Chief whip of the Democratic Unionist Party in the Northern Ireland Assembly
- In office 1973–1974
- Leader: Ian Paisley
- Preceded by: Position created
- Succeeded by: Position abolished

Member of the Northern Ireland Assembly for North Antrim
- In office 28 June 1973 – 1974
- Preceded by: Assembly established
- Succeeded by: Assembly abolished

Member of Carrickfergus Borough Council
- In office 30 May 1973 – 2 November 1974
- Preceded by: Council created
- Succeeded by: Desmond Scott
- Constituency: Carrickfergus Area B

Personal details
- Born: December 1931 Carrickfergus, County Antrim, Northern Ireland
- Died: 2 November 1974 (aged 42)
- Party: Democratic Unionist Party (from 1971)
- Other political affiliations: Independent Unionist (1962 - 1971)

= James Craig (County Antrim, 20th century) =

James Anderson Craig (December 1931 – 2 November 1974) was a Northern Irish unionist politician who was a founder member of, and early leading figure in, the Democratic Unionist Party (DUP).

WRITTEN TASK -
Carry on the article about James Craig, the Democratic Unionist Party politician, from its last sentence. You won't need the listing.

DATA LINES -
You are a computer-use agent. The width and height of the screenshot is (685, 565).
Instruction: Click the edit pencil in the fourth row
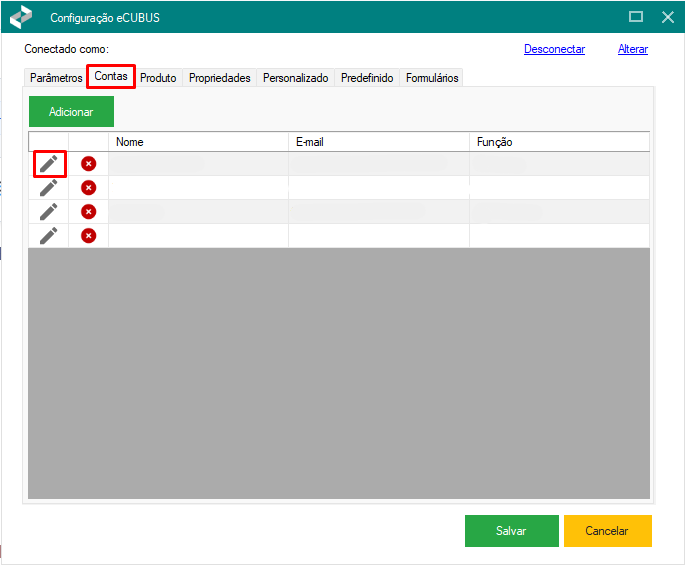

ANSWER TO THIS EXERCISE -
==Background==
Educated at Larne Grammar School, Craig became a foreman for the Courtaulds company. Although outside the establishment of the Ulster Unionist Party, he was nonetheless able to gain local representation as an Independent Unionist, serving as a member of Carrickfergus Borough Council from 1962 onwards, including a spell as deputy mayor from 1973 to 1974. He also served as a member of the Northern Ireland Housing Council from 1973 to 1974.

He attempted to gain election to the Parliament of Northern Ireland for Carrick in the 1969 election but lost to the UUP's Anne Dickson However Craig's profile rose somewhat with the formation of the DUP in 1971. He was a founder member of the party and also sat on its executive until his death, whilst chairing the Carrickfergus branch of the party. As a consequence Craig was elected to the 1973 Assembly for North Antrim and was DUP chief whip.

Northern Ireland Assembly (1973)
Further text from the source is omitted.